The total number of occurrences of a  vertex $v$ among all edges of $E(\mathcal G)$ is called the {\it degree}, $d_{\mathcal G}(v)$ of $v$ in $\mathcal G$. The {\it multiplicity} of an edge $e$ in $\mathcal G$, written $m_{\mathcal G} (e)$, is the number of repetitions of $e$ in $E(\mathcal G)$ (note that $E(\mathcal G)$ is a multiset, so an edge may appear multiple times). If $\{u_1^{m_1},u_2^{m_2},\dots,u_r^{m_r}\}$ is an edge in $\mathcal G$, then we abbreviate $m_{\mathcal G}(\{u_1^{m_1},u_2^{m_2},\dots,u_r^{m_r}\})$ to $m_{\mathcal G}(u_1^{m_1},u_2^{m_2},\dots,u_r^{m_r})$. 
If $U_1,\dots,U_r$ are multi-subsets of $V(\mathcal G)$, then $m_{\mathcal G}(U_1,\dots,U_r)$ means $m_{\mathcal G}(\bigcup_{i=1}^r U_i)$, where the union of $U_i$s is the usual union of multisets. Whenever it is not ambiguous, we drop the subscripts; for example we write $d(v)$ and $m(e)$ instead of $d_{\mathcal G}(v)$ and $m_{\mathcal G} (e)$, respectively. 

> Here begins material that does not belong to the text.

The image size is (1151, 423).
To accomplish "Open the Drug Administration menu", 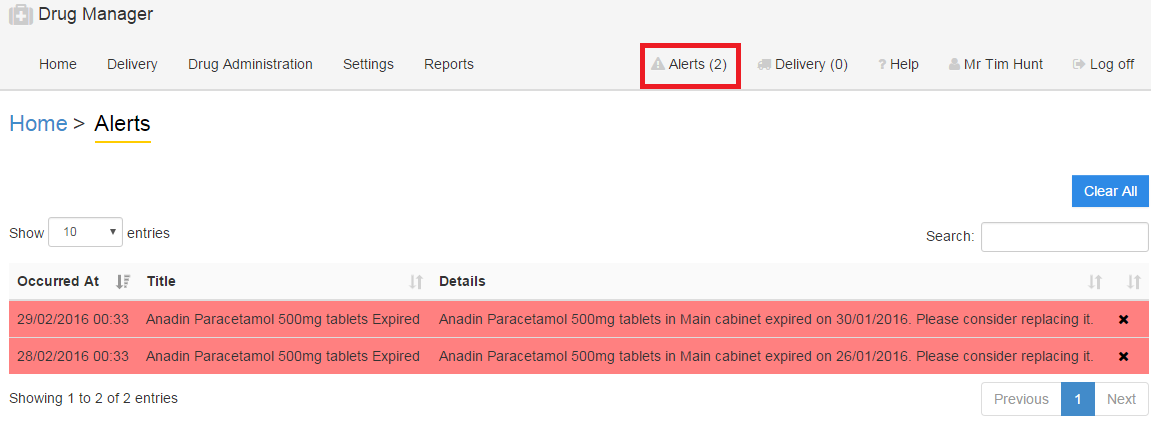I will (x=250, y=64).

For a positive integer $h$, $\mathcal G$ is said to be $h$-{\it uniform} if $|e|=h$ for each $e\in E$.   For  a positive integer $r$, an $r$-factor in a hypergraph $\mathcal G$ is a spanning  $r$-regular sub-hypergraph, and an {\it $r$-factorization}  is a partition of the edge set of $\mathcal G$ into $r$-factors. 
The hypergraph $K_n^h:=(V,\binom{V}{h})$ with $|V|=n$ (by $\binom{V}{h}$ we mean the collection of all $h$-subsets of $V$) is called a  {\it complete} $h$-uniform hypergraph. 

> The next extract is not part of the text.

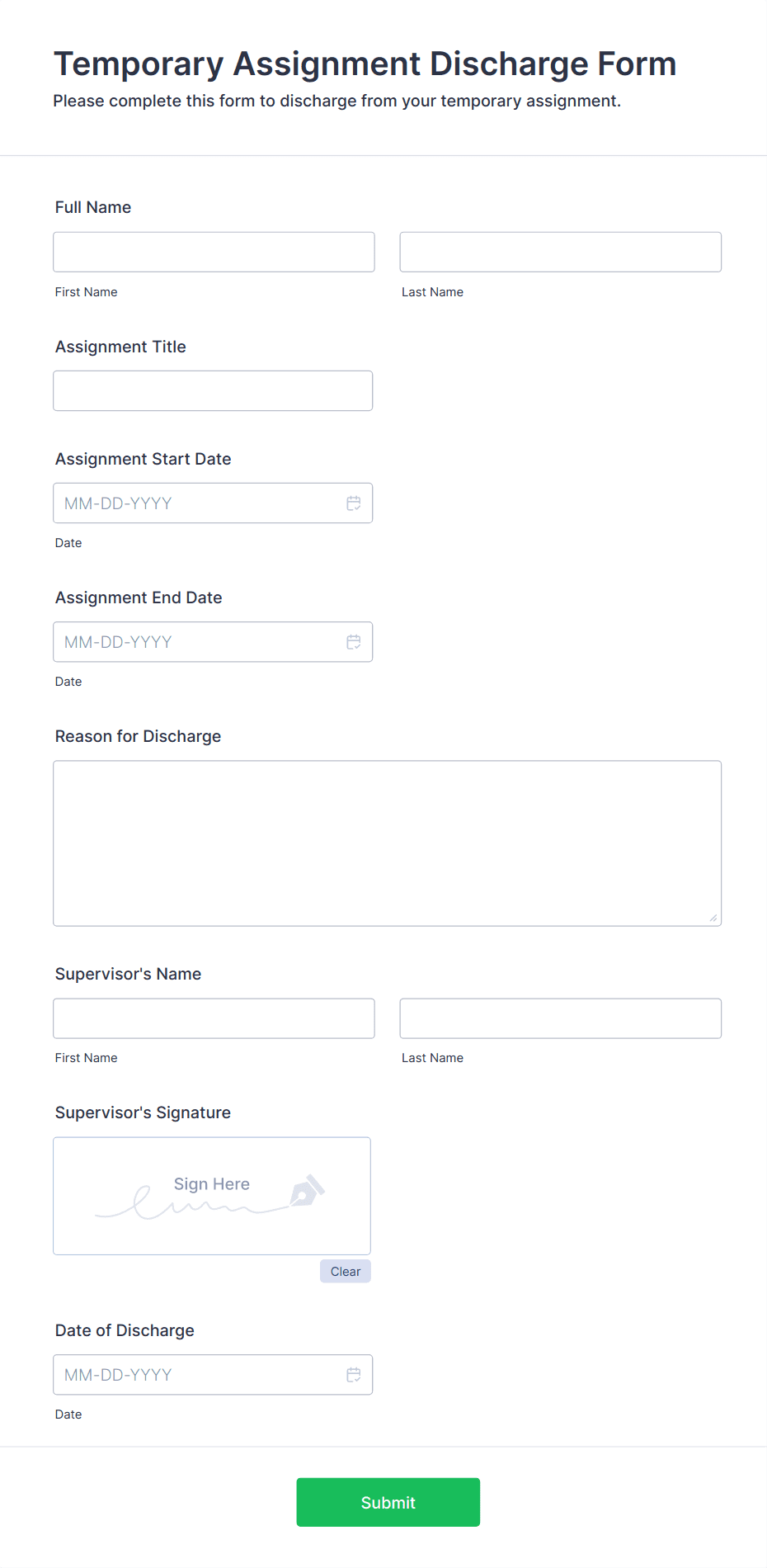
Task: Click the Supervisor's Signature label
Action: [143, 1112]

A {\it $k$-edge-coloring} of $\mathcal G$ is a mapping $f:V(\mathcal G)\rightarrow C$ (often the set of colors $C$ is $\{1,\dots,k\}$) and color class $j$ of $\mathcal G$, written $\mathcal G(j)$, is the sub-hypergraph of $\mathcal G$ induced by the edges of color $j$. 


Let $\mathcal G$ be a hypergraph, let $U$ be
some finite set, and let $\Psi : V(\mathcal G) \to U$ be a surjective mapping.  The map $\Psi$ extends
naturally to $E(\mathcal G)$.  For $A \in E(\mathcal G)$ we define $\Psi(A) = \{\Psi(x) : x \in A\}$.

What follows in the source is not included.